[BRIEF]: Format the lines from the first one through the line containing "Click the certificate", both included, as a JSON list of strings with one string per line and blank lines omitted.

Records from a collection:

□ □ □ □ □

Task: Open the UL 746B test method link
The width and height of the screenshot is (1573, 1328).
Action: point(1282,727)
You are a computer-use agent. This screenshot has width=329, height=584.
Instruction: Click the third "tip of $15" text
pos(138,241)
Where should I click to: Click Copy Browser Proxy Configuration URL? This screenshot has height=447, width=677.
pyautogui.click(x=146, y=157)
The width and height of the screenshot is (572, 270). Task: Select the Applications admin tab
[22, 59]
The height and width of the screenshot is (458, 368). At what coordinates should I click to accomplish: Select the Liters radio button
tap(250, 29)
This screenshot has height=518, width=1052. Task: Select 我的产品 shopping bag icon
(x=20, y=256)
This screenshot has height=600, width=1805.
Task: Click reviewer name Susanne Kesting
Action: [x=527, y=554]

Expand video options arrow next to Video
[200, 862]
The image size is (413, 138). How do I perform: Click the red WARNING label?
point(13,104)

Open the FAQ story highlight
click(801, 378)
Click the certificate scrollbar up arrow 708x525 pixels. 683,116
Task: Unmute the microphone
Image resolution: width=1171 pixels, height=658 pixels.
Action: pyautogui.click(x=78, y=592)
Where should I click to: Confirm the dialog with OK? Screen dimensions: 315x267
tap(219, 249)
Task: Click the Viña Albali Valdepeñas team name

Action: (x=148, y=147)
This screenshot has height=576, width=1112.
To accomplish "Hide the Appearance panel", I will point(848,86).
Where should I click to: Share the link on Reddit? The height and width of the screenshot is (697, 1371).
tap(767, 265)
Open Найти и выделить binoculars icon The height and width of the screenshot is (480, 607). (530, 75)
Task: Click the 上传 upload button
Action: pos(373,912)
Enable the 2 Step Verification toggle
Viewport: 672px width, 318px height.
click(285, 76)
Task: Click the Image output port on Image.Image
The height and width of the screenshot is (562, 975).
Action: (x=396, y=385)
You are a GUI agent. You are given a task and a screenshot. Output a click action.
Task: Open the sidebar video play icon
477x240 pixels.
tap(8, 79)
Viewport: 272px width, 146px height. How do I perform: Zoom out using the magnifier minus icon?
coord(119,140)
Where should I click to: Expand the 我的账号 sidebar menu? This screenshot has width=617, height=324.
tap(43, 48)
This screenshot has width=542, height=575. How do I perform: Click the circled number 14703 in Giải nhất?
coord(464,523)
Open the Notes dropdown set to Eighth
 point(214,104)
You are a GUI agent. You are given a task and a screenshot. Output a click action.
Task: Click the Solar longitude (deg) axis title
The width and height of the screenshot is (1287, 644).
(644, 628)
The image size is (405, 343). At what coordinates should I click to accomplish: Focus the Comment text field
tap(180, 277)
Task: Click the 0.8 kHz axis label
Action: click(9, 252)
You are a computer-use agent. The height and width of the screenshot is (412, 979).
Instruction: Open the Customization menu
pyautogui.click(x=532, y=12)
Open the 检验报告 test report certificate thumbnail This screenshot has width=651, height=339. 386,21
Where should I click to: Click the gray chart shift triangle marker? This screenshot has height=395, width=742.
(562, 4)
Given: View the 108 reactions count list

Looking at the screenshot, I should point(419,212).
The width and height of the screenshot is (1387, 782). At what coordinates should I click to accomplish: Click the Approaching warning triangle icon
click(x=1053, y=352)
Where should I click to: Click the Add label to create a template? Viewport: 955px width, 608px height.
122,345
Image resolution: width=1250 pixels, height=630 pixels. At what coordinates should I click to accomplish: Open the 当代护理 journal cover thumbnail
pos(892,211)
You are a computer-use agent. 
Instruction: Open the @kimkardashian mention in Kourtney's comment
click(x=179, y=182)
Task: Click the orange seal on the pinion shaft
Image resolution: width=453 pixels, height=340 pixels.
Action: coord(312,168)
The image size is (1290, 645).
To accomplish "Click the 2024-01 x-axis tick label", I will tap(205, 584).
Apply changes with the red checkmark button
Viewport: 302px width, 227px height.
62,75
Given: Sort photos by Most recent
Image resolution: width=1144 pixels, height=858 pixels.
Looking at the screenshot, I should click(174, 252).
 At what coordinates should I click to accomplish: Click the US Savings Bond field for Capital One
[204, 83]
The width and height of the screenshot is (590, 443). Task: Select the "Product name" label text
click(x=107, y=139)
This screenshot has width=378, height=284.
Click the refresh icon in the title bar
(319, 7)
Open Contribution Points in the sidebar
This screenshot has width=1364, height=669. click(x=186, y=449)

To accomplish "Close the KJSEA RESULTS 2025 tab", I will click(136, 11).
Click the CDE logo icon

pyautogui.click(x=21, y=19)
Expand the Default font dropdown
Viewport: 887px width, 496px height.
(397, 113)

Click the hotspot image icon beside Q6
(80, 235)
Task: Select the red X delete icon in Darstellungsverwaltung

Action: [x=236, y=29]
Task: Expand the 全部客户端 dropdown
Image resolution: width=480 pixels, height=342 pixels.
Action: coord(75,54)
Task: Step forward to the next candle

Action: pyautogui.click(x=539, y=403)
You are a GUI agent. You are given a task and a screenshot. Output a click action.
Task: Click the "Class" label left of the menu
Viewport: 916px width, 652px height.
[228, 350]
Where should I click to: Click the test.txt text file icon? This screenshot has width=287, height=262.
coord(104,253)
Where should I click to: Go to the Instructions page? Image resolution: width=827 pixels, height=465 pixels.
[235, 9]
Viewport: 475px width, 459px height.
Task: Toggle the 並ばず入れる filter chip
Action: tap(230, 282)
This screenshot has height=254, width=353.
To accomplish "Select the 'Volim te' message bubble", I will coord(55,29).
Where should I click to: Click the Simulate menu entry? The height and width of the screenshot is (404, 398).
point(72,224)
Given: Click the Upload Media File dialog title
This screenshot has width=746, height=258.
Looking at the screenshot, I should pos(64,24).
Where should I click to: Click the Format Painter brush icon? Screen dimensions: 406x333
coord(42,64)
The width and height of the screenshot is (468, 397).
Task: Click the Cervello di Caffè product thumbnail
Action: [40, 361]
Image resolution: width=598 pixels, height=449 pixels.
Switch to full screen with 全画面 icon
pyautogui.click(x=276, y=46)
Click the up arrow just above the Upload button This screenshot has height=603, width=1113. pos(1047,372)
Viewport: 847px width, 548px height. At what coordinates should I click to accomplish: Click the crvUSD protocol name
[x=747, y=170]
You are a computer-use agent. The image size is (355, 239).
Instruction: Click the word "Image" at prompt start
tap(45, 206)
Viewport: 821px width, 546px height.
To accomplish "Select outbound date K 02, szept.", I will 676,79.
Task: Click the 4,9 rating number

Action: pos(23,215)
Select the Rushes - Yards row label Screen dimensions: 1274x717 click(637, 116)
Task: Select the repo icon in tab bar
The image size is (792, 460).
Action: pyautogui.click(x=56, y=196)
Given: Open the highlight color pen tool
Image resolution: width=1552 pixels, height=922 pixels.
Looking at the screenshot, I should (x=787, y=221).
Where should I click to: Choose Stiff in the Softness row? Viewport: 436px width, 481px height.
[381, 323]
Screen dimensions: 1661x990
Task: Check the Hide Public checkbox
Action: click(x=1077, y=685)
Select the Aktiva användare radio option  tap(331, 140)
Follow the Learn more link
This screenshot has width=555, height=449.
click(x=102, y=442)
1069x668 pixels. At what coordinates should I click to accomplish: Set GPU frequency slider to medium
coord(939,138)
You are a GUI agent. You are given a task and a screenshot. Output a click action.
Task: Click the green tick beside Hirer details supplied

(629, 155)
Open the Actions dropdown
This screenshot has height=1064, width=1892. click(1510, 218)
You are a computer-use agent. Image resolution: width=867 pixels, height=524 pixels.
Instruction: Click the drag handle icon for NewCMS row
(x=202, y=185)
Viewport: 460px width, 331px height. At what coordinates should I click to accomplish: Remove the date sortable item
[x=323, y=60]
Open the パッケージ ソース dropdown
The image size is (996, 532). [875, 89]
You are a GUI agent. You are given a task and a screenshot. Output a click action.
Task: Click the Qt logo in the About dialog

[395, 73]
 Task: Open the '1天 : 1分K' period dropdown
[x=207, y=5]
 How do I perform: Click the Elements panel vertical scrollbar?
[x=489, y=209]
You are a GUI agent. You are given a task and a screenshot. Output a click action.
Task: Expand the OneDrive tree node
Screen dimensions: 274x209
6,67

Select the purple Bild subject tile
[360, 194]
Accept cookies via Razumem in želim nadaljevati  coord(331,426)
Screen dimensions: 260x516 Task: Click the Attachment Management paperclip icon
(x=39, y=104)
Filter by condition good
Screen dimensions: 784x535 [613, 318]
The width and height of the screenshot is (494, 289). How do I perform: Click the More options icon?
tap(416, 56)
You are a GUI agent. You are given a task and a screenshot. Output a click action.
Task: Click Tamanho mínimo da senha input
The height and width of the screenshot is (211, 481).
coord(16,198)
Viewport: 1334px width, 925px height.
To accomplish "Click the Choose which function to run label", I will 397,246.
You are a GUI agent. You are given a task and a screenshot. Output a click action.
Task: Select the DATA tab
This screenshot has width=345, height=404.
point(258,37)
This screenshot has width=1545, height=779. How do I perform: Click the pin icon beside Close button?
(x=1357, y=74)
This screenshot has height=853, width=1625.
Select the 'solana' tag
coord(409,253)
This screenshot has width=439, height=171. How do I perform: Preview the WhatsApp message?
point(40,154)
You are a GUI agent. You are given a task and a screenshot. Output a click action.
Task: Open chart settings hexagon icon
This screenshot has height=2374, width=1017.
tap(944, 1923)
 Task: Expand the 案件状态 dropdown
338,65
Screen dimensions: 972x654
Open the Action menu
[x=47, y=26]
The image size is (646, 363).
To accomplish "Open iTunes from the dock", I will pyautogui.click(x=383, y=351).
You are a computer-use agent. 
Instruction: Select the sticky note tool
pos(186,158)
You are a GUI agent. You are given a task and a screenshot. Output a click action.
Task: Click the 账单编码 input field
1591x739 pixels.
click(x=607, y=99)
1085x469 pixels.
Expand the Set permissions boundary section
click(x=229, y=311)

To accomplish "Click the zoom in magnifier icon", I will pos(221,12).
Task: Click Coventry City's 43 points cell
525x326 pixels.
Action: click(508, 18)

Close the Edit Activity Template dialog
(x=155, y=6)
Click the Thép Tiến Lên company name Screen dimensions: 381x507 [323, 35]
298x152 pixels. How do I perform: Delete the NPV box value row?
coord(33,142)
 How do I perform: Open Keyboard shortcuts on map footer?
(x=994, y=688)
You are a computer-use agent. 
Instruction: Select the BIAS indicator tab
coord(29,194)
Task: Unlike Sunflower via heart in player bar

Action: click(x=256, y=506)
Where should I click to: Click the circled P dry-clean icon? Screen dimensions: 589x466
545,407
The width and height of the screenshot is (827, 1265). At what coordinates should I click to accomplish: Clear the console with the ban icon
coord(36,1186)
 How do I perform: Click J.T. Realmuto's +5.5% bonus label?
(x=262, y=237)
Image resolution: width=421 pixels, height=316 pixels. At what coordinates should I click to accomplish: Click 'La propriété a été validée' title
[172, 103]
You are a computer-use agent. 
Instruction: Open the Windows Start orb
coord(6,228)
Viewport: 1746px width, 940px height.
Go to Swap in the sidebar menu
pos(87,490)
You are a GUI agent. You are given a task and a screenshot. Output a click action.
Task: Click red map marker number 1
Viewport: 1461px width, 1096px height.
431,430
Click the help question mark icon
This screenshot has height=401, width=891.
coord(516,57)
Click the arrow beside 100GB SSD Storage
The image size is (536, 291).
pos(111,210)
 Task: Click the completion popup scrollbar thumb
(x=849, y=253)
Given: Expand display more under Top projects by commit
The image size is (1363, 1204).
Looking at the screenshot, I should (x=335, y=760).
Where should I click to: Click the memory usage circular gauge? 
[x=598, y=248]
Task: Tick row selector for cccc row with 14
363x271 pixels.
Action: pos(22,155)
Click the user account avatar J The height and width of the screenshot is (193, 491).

□ □ □ □ □

[REPLY]:
[
  "Task: Open the UL 746B test method link",
  "The width and height of the screenshot is (1573, 1328).",
  "Action: point(1282,727)",
  "You are a computer-use agent. This screenshot has width=329, height=584.",
  "Instruction: Click the third \"tip of $15\" text",
  "pos(138,241)",
  "Where should I click to: Click Copy Browser Proxy Configuration URL? This screenshot has height=447, width=677.",
  "pyautogui.click(x=146, y=157)",
  "The width and height of the screenshot is (572, 270). Task: Select the Applications admin tab",
  "[22, 59]",
  "The height and width of the screenshot is (458, 368). At what coordinates should I click to accomplish: Select the Liters radio button",
  "tap(250, 29)",
  "This screenshot has height=518, width=1052. Task: Select 我的产品 shopping bag icon",
  "(x=20, y=256)",
  "This screenshot has height=600, width=1805.",
  "Task: Click reviewer name Susanne Kesting",
  "Action: [x=527, y=554]",
  "Expand video options arrow next to Video",
  "[200, 862]",
  "The image size is (413, 138). How do I perform: Click the red WARNING label?",
  "point(13,104)",
  "Open the FAQ story highlight",
  "click(801, 378)",
  "Click the certificate scrollbar up arrow 708x525 pixels. 683,116"
]